Text excerpt →
*-*-*

- Born: 1967 (age 58–59) Békés, Hungary
- Conviction: Murder x4
- Criminal penalty: Life imprisonment without parole

Details
- Victims: 4
- Span of crimes: September – October 2001
- Country: Hungary
- State: Csongrád-Csanád
- Date apprehended: 2001

= Tibor Kruchió =

Convicted Hungarian serial killer

Tibor Kruchió (born 1967) is a Hungarian serial killer who robbed and killed four people from September to October 2001. Due to the ruthlessness of his crimes, he was sentenced to life imprisonment without parole.

== Early life ==
Tibor Kruchió was born into an impoverished family in Békés in 1967. After the fall of socialism in the country, he became homeless, finding refuge in abandoned houses in Szeged and homeless shelters on Indóház Square. Prior to his murder spree, he committed small-time crimes such as stealing and fraud. By that time, Kruchió had no family connections left, often interacted with other vagrants, and had no permanent residence or job.

*-*-*

Activity → Can you output the part of the Tibor Kruchió profile that begins at the words "Convicted Hungarian serial" and stops after "residence or job.", copied word for word? The entries that follow aren't needed for anything here.

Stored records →
*-*-*

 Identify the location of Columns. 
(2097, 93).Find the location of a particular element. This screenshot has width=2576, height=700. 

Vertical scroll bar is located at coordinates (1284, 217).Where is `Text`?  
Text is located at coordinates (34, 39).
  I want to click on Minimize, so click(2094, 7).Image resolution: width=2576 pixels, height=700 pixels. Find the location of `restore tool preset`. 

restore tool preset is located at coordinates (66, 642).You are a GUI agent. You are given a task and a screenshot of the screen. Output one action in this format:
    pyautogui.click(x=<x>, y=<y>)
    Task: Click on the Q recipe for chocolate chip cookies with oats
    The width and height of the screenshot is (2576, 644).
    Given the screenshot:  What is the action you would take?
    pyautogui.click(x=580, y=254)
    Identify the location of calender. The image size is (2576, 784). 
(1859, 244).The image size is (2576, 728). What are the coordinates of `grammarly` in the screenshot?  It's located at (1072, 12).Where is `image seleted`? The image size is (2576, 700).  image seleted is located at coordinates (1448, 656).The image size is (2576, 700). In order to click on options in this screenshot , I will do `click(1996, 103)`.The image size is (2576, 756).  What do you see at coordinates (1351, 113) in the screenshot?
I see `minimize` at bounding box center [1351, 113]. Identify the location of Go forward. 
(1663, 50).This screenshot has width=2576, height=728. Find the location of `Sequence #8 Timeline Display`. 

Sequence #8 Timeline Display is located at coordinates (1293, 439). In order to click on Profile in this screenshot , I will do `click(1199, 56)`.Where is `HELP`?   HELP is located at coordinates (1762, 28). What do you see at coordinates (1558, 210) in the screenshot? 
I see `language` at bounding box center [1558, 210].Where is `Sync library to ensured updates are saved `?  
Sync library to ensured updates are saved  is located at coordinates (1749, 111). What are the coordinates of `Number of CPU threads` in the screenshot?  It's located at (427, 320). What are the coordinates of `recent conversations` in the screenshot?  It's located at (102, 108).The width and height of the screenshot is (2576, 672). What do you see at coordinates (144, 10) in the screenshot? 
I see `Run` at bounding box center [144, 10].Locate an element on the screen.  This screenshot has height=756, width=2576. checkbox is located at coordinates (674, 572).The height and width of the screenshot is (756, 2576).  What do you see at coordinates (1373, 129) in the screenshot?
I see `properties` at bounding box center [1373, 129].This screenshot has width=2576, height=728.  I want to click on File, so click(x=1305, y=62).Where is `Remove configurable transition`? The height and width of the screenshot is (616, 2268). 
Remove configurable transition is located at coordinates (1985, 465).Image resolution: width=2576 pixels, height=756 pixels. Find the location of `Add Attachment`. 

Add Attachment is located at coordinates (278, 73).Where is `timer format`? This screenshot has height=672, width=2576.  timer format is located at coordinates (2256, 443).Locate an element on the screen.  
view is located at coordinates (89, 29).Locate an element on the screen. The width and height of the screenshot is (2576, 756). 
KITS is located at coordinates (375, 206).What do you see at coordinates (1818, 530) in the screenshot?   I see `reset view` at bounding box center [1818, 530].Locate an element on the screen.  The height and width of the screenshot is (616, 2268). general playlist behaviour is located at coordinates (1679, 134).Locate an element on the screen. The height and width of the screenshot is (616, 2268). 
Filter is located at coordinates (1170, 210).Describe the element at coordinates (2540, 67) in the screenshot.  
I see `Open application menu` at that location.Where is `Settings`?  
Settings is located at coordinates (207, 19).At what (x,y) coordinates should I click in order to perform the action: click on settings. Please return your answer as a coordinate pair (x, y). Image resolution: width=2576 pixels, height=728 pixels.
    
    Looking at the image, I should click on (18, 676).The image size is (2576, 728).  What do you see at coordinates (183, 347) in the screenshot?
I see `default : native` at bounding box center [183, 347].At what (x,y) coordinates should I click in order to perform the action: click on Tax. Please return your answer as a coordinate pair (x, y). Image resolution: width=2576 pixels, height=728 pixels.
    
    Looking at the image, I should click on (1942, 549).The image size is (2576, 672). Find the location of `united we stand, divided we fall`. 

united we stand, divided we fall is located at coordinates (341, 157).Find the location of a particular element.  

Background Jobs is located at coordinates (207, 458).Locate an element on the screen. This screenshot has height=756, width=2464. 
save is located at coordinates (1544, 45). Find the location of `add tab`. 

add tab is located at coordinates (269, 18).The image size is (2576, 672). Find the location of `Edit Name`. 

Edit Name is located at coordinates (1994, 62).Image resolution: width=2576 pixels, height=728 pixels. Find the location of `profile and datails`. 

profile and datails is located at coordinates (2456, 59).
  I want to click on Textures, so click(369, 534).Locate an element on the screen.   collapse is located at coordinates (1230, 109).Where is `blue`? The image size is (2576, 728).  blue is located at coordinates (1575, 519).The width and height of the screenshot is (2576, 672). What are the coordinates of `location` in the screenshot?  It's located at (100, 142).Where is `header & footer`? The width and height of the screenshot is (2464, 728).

*-*-*

Response to this task →
Convicted Hungarian serial killer

Tibor Kruchió (born 1967) is a Hungarian serial killer who robbed and killed four people from September to October 2001. Due to the ruthlessness of his crimes, he was sentenced to life imprisonment without parole.

== Early life ==
Tibor Kruchió was born into an impoverished family in Békés in 1967. After the fall of socialism in the country, he became homeless, finding refuge in abandoned houses in Szeged and homeless shelters on Indóház Square. Prior to his murder spree, he committed small-time crimes such as stealing and fraud. By that time, Kruchió had no family connections left, often interacted with other vagrants, and had no permanent residence or job.